## [DATA SUPPLIED]
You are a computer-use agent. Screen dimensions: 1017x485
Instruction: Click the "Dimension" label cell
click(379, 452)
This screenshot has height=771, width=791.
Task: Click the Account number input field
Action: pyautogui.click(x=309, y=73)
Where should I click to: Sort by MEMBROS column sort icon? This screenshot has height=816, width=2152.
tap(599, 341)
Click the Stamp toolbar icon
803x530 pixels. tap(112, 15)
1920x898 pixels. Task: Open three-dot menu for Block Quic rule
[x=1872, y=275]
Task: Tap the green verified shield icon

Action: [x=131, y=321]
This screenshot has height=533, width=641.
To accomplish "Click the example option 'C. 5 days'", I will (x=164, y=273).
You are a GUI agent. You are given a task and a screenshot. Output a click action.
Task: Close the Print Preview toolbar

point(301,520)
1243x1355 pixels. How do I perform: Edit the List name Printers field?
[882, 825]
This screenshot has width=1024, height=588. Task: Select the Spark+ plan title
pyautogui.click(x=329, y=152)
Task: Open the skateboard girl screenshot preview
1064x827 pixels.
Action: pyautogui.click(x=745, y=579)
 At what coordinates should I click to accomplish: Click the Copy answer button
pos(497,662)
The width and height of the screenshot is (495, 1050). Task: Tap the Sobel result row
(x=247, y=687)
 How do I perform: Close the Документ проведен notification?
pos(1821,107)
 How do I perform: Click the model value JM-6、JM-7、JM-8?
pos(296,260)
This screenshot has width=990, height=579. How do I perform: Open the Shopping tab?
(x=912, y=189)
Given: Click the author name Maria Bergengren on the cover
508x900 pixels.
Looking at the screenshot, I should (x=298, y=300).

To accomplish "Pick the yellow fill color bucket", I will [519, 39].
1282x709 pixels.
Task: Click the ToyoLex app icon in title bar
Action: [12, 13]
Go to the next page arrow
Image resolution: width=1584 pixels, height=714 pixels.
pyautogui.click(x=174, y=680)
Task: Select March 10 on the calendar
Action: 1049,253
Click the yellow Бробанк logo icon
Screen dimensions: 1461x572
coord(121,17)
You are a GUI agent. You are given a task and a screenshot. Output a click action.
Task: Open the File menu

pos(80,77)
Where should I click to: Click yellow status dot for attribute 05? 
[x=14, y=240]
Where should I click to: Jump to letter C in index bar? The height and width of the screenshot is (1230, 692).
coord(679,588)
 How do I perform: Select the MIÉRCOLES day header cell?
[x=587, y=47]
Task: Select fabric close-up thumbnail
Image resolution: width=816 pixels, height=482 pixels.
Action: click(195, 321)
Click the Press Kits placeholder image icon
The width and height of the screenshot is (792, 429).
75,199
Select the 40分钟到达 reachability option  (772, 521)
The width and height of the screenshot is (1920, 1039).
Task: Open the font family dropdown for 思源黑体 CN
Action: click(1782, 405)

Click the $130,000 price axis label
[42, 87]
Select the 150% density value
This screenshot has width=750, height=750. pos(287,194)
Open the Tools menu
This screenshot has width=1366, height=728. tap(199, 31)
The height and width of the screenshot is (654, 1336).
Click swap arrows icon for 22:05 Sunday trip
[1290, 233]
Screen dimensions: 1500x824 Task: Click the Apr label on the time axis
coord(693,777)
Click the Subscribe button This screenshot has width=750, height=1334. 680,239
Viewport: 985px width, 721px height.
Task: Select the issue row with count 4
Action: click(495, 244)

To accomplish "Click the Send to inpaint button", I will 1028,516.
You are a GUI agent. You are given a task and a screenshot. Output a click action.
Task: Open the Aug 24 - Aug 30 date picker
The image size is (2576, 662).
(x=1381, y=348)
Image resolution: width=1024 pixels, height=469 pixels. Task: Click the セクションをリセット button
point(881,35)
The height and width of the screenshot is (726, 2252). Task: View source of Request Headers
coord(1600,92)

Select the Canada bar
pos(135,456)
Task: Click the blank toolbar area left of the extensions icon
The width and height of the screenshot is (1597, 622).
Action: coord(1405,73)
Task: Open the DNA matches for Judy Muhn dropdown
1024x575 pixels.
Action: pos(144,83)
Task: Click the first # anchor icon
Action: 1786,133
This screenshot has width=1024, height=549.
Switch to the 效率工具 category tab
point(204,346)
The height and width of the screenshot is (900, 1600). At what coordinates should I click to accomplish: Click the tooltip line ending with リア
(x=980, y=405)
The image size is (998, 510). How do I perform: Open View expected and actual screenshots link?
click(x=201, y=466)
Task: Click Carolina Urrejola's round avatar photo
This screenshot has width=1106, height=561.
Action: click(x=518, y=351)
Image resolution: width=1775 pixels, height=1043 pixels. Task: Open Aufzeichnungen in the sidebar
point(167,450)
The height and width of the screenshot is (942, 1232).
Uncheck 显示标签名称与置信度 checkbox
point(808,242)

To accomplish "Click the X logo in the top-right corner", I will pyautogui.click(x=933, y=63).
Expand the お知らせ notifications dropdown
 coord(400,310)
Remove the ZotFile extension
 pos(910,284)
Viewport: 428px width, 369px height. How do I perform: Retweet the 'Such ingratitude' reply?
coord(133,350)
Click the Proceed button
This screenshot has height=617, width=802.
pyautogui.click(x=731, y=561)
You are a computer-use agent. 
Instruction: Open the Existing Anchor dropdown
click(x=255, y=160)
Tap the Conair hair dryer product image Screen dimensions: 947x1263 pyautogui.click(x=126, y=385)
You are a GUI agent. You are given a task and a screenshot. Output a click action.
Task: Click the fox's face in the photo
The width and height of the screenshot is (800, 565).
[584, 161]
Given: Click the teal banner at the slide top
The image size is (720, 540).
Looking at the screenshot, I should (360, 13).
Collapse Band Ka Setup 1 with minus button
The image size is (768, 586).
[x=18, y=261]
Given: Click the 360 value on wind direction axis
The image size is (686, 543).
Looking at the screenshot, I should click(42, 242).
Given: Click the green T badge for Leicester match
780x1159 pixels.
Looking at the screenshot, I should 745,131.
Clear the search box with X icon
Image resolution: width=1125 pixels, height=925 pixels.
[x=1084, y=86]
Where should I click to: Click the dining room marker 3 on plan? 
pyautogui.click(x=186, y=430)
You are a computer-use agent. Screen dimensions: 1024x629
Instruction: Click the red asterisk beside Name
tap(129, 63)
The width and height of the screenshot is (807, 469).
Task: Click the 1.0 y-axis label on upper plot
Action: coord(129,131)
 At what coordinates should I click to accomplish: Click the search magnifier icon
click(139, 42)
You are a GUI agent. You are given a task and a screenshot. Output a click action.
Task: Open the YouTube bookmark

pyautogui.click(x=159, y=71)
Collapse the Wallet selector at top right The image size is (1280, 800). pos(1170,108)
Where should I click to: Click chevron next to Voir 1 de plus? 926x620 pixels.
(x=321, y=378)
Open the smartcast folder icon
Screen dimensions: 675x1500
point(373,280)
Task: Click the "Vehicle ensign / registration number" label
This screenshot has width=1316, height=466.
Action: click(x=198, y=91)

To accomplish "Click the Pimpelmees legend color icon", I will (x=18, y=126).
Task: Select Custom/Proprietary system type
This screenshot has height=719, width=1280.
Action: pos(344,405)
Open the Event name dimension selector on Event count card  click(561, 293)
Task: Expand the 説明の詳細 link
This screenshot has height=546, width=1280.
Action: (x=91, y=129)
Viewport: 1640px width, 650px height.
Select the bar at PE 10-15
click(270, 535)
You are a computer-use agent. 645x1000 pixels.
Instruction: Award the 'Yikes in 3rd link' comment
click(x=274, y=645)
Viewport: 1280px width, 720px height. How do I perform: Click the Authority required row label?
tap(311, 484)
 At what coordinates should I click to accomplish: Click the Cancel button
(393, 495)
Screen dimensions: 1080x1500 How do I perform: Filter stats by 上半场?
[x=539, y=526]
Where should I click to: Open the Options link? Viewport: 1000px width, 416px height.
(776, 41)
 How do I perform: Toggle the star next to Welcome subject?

## [WORK TASK]
Copy out the records shown above, every one, exactly.

## [WORKED SOLUTION]
You are a computer-use agent. Screen dimensions: 1017x485
Instruction: Click the "Dimension" label cell
click(379, 452)
This screenshot has height=771, width=791.
Task: Click the Account number input field
Action: pyautogui.click(x=309, y=73)
Where should I click to: Sort by MEMBROS column sort icon? This screenshot has height=816, width=2152.
tap(599, 341)
Click the Stamp toolbar icon
803x530 pixels. tap(112, 15)
1920x898 pixels. Task: Open three-dot menu for Block Quic rule
[x=1872, y=275]
Task: Tap the green verified shield icon

Action: [x=131, y=321]
This screenshot has height=533, width=641.
To accomplish "Click the example option 'C. 5 days'", I will (x=164, y=273).
You are a GUI agent. You are given a task and a screenshot. Output a click action.
Task: Close the Print Preview toolbar

point(301,520)
1243x1355 pixels. How do I perform: Edit the List name Printers field?
[882, 825]
This screenshot has width=1024, height=588. Task: Select the Spark+ plan title
pyautogui.click(x=329, y=152)
Task: Open the skateboard girl screenshot preview
1064x827 pixels.
Action: pyautogui.click(x=745, y=579)
 At what coordinates should I click to accomplish: Click the Copy answer button
pos(497,662)
The width and height of the screenshot is (495, 1050). Task: Tap the Sobel result row
(x=247, y=687)
 How do I perform: Close the Документ проведен notification?
pos(1821,107)
 How do I perform: Click the model value JM-6、JM-7、JM-8?
pos(296,260)
This screenshot has width=990, height=579. How do I perform: Open the Shopping tab?
(x=912, y=189)
Given: Click the author name Maria Bergengren on the cover
508x900 pixels.
Looking at the screenshot, I should (x=298, y=300).

To accomplish "Pick the yellow fill color bucket", I will [519, 39].
1282x709 pixels.
Task: Click the ToyoLex app icon in title bar
Action: [12, 13]
Go to the next page arrow
Image resolution: width=1584 pixels, height=714 pixels.
pyautogui.click(x=174, y=680)
Task: Select March 10 on the calendar
Action: 1049,253
Click the yellow Бробанк logo icon
Screen dimensions: 1461x572
coord(121,17)
You are a GUI agent. You are given a task and a screenshot. Output a click action.
Task: Open the File menu

pos(80,77)
Where should I click to: Click yellow status dot for attribute 05? 
[x=14, y=240]
Where should I click to: Jump to letter C in index bar? The height and width of the screenshot is (1230, 692).
coord(679,588)
 How do I perform: Select the MIÉRCOLES day header cell?
[x=587, y=47]
Task: Select fabric close-up thumbnail
Image resolution: width=816 pixels, height=482 pixels.
Action: click(195, 321)
Click the Press Kits placeholder image icon
The width and height of the screenshot is (792, 429).
75,199
Select the 40分钟到达 reachability option  (772, 521)
The width and height of the screenshot is (1920, 1039).
Task: Open the font family dropdown for 思源黑体 CN
Action: click(1782, 405)

Click the $130,000 price axis label
[42, 87]
Select the 150% density value
This screenshot has width=750, height=750. pos(287,194)
Open the Tools menu
This screenshot has width=1366, height=728. tap(199, 31)
The height and width of the screenshot is (654, 1336).
Click swap arrows icon for 22:05 Sunday trip
[1290, 233]
Screen dimensions: 1500x824 Task: Click the Apr label on the time axis
coord(693,777)
Click the Subscribe button This screenshot has width=750, height=1334. 680,239
Viewport: 985px width, 721px height.
Task: Select the issue row with count 4
Action: click(495, 244)

To accomplish "Click the Send to inpaint button", I will 1028,516.
You are a GUI agent. You are given a task and a screenshot. Output a click action.
Task: Open the Aug 24 - Aug 30 date picker
The image size is (2576, 662).
(x=1381, y=348)
Image resolution: width=1024 pixels, height=469 pixels. Task: Click the セクションをリセット button
point(881,35)
The height and width of the screenshot is (726, 2252). Task: View source of Request Headers
coord(1600,92)

Select the Canada bar
pos(135,456)
Task: Click the blank toolbar area left of the extensions icon
The width and height of the screenshot is (1597, 622).
Action: coord(1405,73)
Task: Open the DNA matches for Judy Muhn dropdown
1024x575 pixels.
Action: pos(144,83)
Task: Click the first # anchor icon
Action: 1786,133
This screenshot has width=1024, height=549.
Switch to the 效率工具 category tab
point(204,346)
The height and width of the screenshot is (900, 1600). At what coordinates should I click to accomplish: Click the tooltip line ending with リア
(x=980, y=405)
The image size is (998, 510). How do I perform: Open View expected and actual screenshots link?
click(x=201, y=466)
Task: Click Carolina Urrejola's round avatar photo
This screenshot has width=1106, height=561.
Action: click(x=518, y=351)
Image resolution: width=1775 pixels, height=1043 pixels. Task: Open Aufzeichnungen in the sidebar
point(167,450)
The height and width of the screenshot is (942, 1232).
Uncheck 显示标签名称与置信度 checkbox
point(808,242)

To accomplish "Click the X logo in the top-right corner", I will pyautogui.click(x=933, y=63).
Expand the お知らせ notifications dropdown
 coord(400,310)
Remove the ZotFile extension
 pos(910,284)
Viewport: 428px width, 369px height. How do I perform: Retweet the 'Such ingratitude' reply?
coord(133,350)
Click the Proceed button
This screenshot has height=617, width=802.
pyautogui.click(x=731, y=561)
You are a computer-use agent. 
Instruction: Open the Existing Anchor dropdown
click(x=255, y=160)
Tap the Conair hair dryer product image Screen dimensions: 947x1263 pyautogui.click(x=126, y=385)
You are a GUI agent. You are given a task and a screenshot. Output a click action.
Task: Click the fox's face in the photo
The width and height of the screenshot is (800, 565).
[584, 161]
Given: Click the teal banner at the slide top
The image size is (720, 540).
Looking at the screenshot, I should (360, 13).
Collapse Band Ka Setup 1 with minus button
The image size is (768, 586).
[x=18, y=261]
Given: Click the 360 value on wind direction axis
The image size is (686, 543).
Looking at the screenshot, I should click(42, 242).
Given: Click the green T badge for Leicester match
780x1159 pixels.
Looking at the screenshot, I should 745,131.
Clear the search box with X icon
Image resolution: width=1125 pixels, height=925 pixels.
[x=1084, y=86]
Where should I click to: Click the dining room marker 3 on plan? 
pyautogui.click(x=186, y=430)
You are a computer-use agent. Screen dimensions: 1024x629
Instruction: Click the red asterisk beside Name
tap(129, 63)
The width and height of the screenshot is (807, 469).
Task: Click the 1.0 y-axis label on upper plot
Action: coord(129,131)
 At what coordinates should I click to accomplish: Click the search magnifier icon
click(139, 42)
You are a GUI agent. You are given a task and a screenshot. Output a click action.
Task: Open the YouTube bookmark

pyautogui.click(x=159, y=71)
Collapse the Wallet selector at top right The image size is (1280, 800). pos(1170,108)
Where should I click to: Click chevron next to Voir 1 de plus? 926x620 pixels.
(x=321, y=378)
Open the smartcast folder icon
Screen dimensions: 675x1500
point(373,280)
Task: Click the "Vehicle ensign / registration number" label
This screenshot has width=1316, height=466.
Action: click(x=198, y=91)

To accomplish "Click the Pimpelmees legend color icon", I will (x=18, y=126).
Task: Select Custom/Proprietary system type
This screenshot has height=719, width=1280.
Action: pos(344,405)
Open the Event name dimension selector on Event count card  click(561, 293)
Task: Expand the 説明の詳細 link
This screenshot has height=546, width=1280.
Action: (x=91, y=129)
Viewport: 1640px width, 650px height.
Select the bar at PE 10-15
click(270, 535)
You are a computer-use agent. 645x1000 pixels.
Instruction: Award the 'Yikes in 3rd link' comment
click(x=274, y=645)
Viewport: 1280px width, 720px height. How do I perform: Click the Authority required row label?
tap(311, 484)
 At what coordinates should I click to accomplish: Click the Cancel button
(393, 495)
Screen dimensions: 1080x1500 How do I perform: Filter stats by 上半场?
[x=539, y=526]
Where should I click to: Open the Options link? Viewport: 1000px width, 416px height.
(776, 41)
 How do I perform: Toggle the star next to Welcome subject?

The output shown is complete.